Task input:
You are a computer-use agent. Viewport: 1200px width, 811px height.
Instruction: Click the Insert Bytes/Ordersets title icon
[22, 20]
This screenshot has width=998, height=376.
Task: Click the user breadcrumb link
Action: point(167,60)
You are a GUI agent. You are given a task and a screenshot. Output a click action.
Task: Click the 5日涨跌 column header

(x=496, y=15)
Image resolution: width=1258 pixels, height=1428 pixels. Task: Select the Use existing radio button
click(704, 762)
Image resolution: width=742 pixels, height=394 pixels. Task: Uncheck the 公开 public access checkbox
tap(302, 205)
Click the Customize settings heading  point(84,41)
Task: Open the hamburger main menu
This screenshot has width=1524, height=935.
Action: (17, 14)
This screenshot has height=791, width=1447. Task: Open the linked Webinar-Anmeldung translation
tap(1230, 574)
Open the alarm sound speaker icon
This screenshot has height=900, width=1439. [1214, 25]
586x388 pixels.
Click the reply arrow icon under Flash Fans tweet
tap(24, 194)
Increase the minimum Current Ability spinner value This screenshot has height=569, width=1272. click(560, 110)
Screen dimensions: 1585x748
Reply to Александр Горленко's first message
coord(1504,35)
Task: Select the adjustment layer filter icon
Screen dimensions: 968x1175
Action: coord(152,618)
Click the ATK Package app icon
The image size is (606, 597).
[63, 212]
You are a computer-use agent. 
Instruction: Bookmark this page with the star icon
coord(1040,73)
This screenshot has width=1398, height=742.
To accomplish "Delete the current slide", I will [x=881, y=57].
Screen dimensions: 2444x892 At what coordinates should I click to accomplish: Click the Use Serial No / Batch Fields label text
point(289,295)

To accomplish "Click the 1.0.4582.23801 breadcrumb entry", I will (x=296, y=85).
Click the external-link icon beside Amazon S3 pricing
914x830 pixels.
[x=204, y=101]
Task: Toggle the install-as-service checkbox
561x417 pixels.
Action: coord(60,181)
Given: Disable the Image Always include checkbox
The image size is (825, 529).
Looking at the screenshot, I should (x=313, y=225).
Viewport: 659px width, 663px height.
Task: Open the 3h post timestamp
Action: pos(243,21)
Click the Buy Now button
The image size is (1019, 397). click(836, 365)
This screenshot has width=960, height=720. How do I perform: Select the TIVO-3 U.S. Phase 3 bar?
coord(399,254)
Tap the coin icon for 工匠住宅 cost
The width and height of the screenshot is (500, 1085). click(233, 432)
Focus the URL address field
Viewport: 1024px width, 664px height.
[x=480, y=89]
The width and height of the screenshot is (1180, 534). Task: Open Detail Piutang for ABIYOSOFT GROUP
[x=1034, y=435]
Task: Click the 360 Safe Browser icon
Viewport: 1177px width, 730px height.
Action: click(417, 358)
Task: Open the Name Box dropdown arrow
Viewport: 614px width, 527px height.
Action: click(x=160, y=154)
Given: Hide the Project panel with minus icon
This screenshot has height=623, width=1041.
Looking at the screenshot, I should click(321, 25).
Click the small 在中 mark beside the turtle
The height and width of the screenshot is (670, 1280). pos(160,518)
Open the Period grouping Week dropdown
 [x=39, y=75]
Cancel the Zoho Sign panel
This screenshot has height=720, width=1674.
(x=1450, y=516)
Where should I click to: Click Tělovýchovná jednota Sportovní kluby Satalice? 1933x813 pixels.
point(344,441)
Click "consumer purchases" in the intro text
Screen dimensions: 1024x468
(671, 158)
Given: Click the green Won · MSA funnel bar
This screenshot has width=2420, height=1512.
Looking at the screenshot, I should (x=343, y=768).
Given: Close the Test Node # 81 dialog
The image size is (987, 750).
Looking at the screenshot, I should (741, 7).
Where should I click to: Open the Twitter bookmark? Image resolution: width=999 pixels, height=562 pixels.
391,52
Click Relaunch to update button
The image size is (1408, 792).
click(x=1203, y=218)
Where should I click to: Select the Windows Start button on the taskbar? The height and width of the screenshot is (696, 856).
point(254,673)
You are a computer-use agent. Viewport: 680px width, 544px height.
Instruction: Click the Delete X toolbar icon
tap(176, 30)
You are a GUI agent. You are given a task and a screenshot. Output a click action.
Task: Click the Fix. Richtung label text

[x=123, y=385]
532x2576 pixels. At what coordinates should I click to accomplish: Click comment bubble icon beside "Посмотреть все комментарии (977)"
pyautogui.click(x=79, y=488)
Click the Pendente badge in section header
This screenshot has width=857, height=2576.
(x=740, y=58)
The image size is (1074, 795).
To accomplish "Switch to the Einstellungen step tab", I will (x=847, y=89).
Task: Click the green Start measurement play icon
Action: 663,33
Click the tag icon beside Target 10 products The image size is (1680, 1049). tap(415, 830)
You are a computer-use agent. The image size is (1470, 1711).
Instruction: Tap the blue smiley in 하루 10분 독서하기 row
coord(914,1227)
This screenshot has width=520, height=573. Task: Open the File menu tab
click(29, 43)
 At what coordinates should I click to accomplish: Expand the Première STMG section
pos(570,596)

Work order:
Copy each line of the material exactly as shown.

Answer for this exercise:
You are a computer-use agent. Viewport: 1200px width, 811px height.
Instruction: Click the Insert Bytes/Ordersets title icon
[22, 20]
This screenshot has width=998, height=376.
Task: Click the user breadcrumb link
Action: point(167,60)
You are a GUI agent. You are given a task and a screenshot. Output a click action.
Task: Click the 5日涨跌 column header

(x=496, y=15)
Image resolution: width=1258 pixels, height=1428 pixels. Task: Select the Use existing radio button
click(704, 762)
Image resolution: width=742 pixels, height=394 pixels. Task: Uncheck the 公开 public access checkbox
tap(302, 205)
Click the Customize settings heading  point(84,41)
Task: Open the hamburger main menu
This screenshot has width=1524, height=935.
Action: (17, 14)
This screenshot has height=791, width=1447. Task: Open the linked Webinar-Anmeldung translation
tap(1230, 574)
Open the alarm sound speaker icon
This screenshot has height=900, width=1439. [1214, 25]
586x388 pixels.
Click the reply arrow icon under Flash Fans tweet
tap(24, 194)
Increase the minimum Current Ability spinner value This screenshot has height=569, width=1272. click(560, 110)
Screen dimensions: 1585x748
Reply to Александр Горленко's first message
coord(1504,35)
Task: Select the adjustment layer filter icon
Screen dimensions: 968x1175
Action: coord(152,618)
Click the ATK Package app icon
The image size is (606, 597).
[63, 212]
You are a computer-use agent. 
Instruction: Bookmark this page with the star icon
coord(1040,73)
This screenshot has width=1398, height=742.
To accomplish "Delete the current slide", I will [x=881, y=57].
Screen dimensions: 2444x892 At what coordinates should I click to accomplish: Click the Use Serial No / Batch Fields label text
point(289,295)

To accomplish "Click the 1.0.4582.23801 breadcrumb entry", I will (x=296, y=85).
Click the external-link icon beside Amazon S3 pricing
914x830 pixels.
[x=204, y=101]
Task: Toggle the install-as-service checkbox
561x417 pixels.
Action: coord(60,181)
Given: Disable the Image Always include checkbox
The image size is (825, 529).
Looking at the screenshot, I should (x=313, y=225).
Viewport: 659px width, 663px height.
Task: Open the 3h post timestamp
Action: pos(243,21)
Click the Buy Now button
The image size is (1019, 397). click(836, 365)
This screenshot has width=960, height=720. How do I perform: Select the TIVO-3 U.S. Phase 3 bar?
coord(399,254)
Tap the coin icon for 工匠住宅 cost
The width and height of the screenshot is (500, 1085). click(233, 432)
Focus the URL address field
Viewport: 1024px width, 664px height.
[x=480, y=89]
The width and height of the screenshot is (1180, 534). Task: Open Detail Piutang for ABIYOSOFT GROUP
[x=1034, y=435]
Task: Click the 360 Safe Browser icon
Viewport: 1177px width, 730px height.
Action: click(417, 358)
Task: Open the Name Box dropdown arrow
Viewport: 614px width, 527px height.
Action: click(x=160, y=154)
Given: Hide the Project panel with minus icon
This screenshot has height=623, width=1041.
Looking at the screenshot, I should click(321, 25).
Click the small 在中 mark beside the turtle
The height and width of the screenshot is (670, 1280). pos(160,518)
Open the Period grouping Week dropdown
 [x=39, y=75]
Cancel the Zoho Sign panel
This screenshot has height=720, width=1674.
(x=1450, y=516)
Where should I click to: Click Tělovýchovná jednota Sportovní kluby Satalice? 1933x813 pixels.
point(344,441)
Click "consumer purchases" in the intro text
Screen dimensions: 1024x468
(671, 158)
Given: Click the green Won · MSA funnel bar
This screenshot has width=2420, height=1512.
Looking at the screenshot, I should (x=343, y=768).
Given: Close the Test Node # 81 dialog
The image size is (987, 750).
Looking at the screenshot, I should (741, 7).
Where should I click to: Open the Twitter bookmark? Image resolution: width=999 pixels, height=562 pixels.
391,52
Click Relaunch to update button
The image size is (1408, 792).
click(x=1203, y=218)
Where should I click to: Select the Windows Start button on the taskbar? The height and width of the screenshot is (696, 856).
point(254,673)
You are a computer-use agent. Viewport: 680px width, 544px height.
Instruction: Click the Delete X toolbar icon
tap(176, 30)
You are a GUI agent. You are given a task and a screenshot. Output a click action.
Task: Click the Fix. Richtung label text

[x=123, y=385]
532x2576 pixels. At what coordinates should I click to accomplish: Click comment bubble icon beside "Посмотреть все комментарии (977)"
pyautogui.click(x=79, y=488)
Click the Pendente badge in section header
This screenshot has width=857, height=2576.
(x=740, y=58)
The image size is (1074, 795).
To accomplish "Switch to the Einstellungen step tab", I will (x=847, y=89).
Task: Click the green Start measurement play icon
Action: 663,33
Click the tag icon beside Target 10 products The image size is (1680, 1049). tap(415, 830)
You are a computer-use agent. The image size is (1470, 1711).
Instruction: Tap the blue smiley in 하루 10분 독서하기 row
coord(914,1227)
This screenshot has width=520, height=573. Task: Open the File menu tab
click(29, 43)
 At what coordinates should I click to accomplish: Expand the Première STMG section
pos(570,596)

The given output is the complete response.